C’était le premier jour du procès de François et Penelope Fillon. Les débats commençaient par deux questions prioritaires de constitutionnalité, très techniques, sur la prescription et l’application du délit de détournement de fonds publics à des parlementaires. Le vice-procureur du parquet national financier se lâche:
Sous l’Ancien Régime, le détournement de fonds public était un crime, puni de mort par pendaison.
La presse commente en relevant seulement que l’ambiance en ce début de procès est « tendue ».
C’est pourtant plus grave. En quarante ans de palais, dix comme magistrat et trente comme avocat, je n’ai jamais entendu dans une audience un procureur faire référence à la peine de mort. Jamais. Pas pour Jérôme Cahuzac, pas non plus pour les époux Balkany, pas même pour des terroristes, des assassins d’enfants ou des gros trafiquants de drogue, pas pour le « gang des barbares » qui a torturé à mort un jeune garçon parce qu’il était juif.

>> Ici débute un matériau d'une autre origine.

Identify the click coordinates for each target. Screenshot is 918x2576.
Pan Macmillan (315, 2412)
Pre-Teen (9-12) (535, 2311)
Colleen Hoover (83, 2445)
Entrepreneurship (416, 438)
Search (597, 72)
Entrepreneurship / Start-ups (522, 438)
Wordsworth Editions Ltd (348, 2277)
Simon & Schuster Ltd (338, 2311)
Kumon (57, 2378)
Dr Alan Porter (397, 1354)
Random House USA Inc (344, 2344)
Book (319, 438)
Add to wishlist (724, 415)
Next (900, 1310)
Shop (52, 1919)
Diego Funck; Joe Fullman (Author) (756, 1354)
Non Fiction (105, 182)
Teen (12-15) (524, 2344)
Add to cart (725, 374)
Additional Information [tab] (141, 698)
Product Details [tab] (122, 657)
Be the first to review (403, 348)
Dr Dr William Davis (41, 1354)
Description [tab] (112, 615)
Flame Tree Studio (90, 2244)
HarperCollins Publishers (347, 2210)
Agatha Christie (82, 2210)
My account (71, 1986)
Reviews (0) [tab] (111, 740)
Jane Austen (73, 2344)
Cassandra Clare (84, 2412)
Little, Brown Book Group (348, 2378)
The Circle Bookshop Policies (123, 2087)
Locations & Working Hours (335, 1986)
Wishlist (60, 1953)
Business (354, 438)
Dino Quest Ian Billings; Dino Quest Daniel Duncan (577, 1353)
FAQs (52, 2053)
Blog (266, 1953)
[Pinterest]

Qu’est-ce qui est passé dans la tête du vice-procureur? Dire qu’il s’est pris pour Fouquier-Tinville ou Saint-Just serait un anachronisme puisqu’il a fait référence à l’Ancien Régime plutôt qu’à la Terreur, à la pendaison plutôt qu’à la guillotine. S’est-il pris pour le procureur du roi, ce qui serait fâcheux pour un procureur de la République ? Lui qui est en charge de faire respecter la loi républicaine, a-t-il oublié que l’article 66-1 de la Constitution proclame: « Nul ne peut être condamné à mort » ? On ne peut imaginer que ce magistrat voulait émettre un regret anticonstitutionnel, mais alors pourquoi utiliser cette référence à la pendaison, d’une violence inouïe à l’égard, notamment, de cette femme qui ne comparait pas pour un crime abominable ? Il aurait pu rappeler également que, sous l’Ancien Régime, on brûlait les sorcières …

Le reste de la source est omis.